P値を算出するには,1から累積された確率(面積)を引く必要があることに注意してください.
この結果,P値は$0.047$となりました.
これは,Excelで算出された値と一致しており,$0.047 < \alpha=0.05$であることから,帰無仮説は棄却されます.
from scipy.stats import f
p_value = 1 - f.cdf(4.0, 2, 12)
print(p_value)
0.04665600000000003
f_oneway関数を利用したF比とP値の算出
F比とP値はf_oneway
関数を利用して算出することができます.
F比(statistics)は$4.0$,P値は$0.047$になりました.
from scipy.stats import f_oneway
result = f_oneway(df["A小学校"], df["B小学校"], df["C小学校"])
print(result)
F_onewayResult(statistic=4.000000000000006, pvalue=0.04665599999999978)
補足
ANOVAではどの組み合わせの群で有意差があったかは判断できないことから,テューキーの検定 と呼ばれる方法が合わせて用いられることがあります.
同じデータセットにテューキー検定を適用した結果は次のようになります. 0(A小学校)と2(C小学校)の組み合わせのP値が0.061と最も低く,2群間で傾向が異なる可能性が示唆されました(有意水準5%での有意差は認められないけれど).
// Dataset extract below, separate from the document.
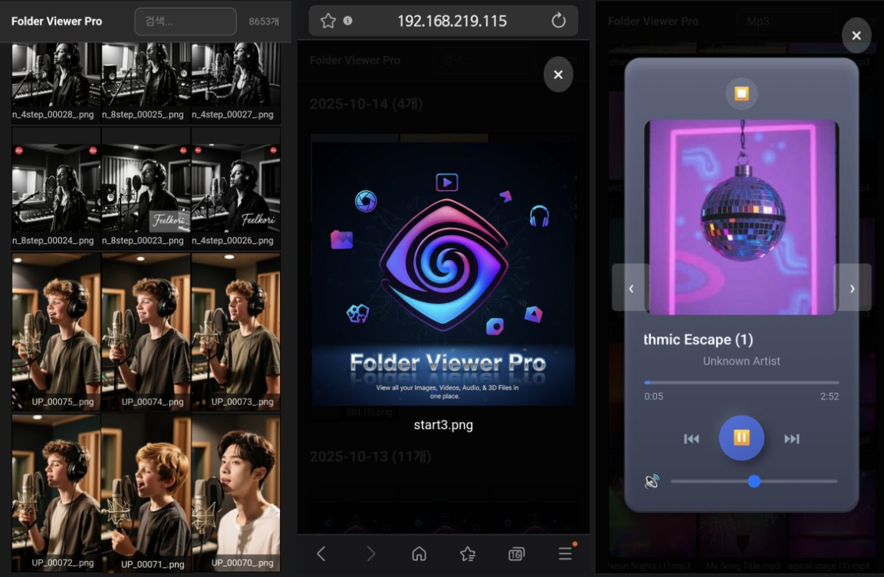Open the browser hamburger menu
Image resolution: width=884 pixels, height=577 pixels.
point(565,553)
from scipy.stats import tukey_hsd
result = tukey_hsd(df["A小学校"], df["B小学校"], df["C小学校"])
print(result)
課題
データセットにD小学校のデータを加えて,4群の母集団の平均に有意差があるかANOVAで調べなさい.
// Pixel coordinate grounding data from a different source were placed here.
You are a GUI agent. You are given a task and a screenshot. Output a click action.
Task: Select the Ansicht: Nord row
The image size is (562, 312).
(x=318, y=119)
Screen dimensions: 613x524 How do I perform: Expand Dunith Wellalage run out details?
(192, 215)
df2 = df.assign(D小学校=[11.3, 10.5, 11.2, 11.4, 12.6])
display(df2)
Jupyter Labで作成したノートブックを保存し,ダウンロードして提出してください. ノートブックをダウンロードするには,メニューから Download を選択します. ノートブックのファイル名は chapter7.ipynb としてください.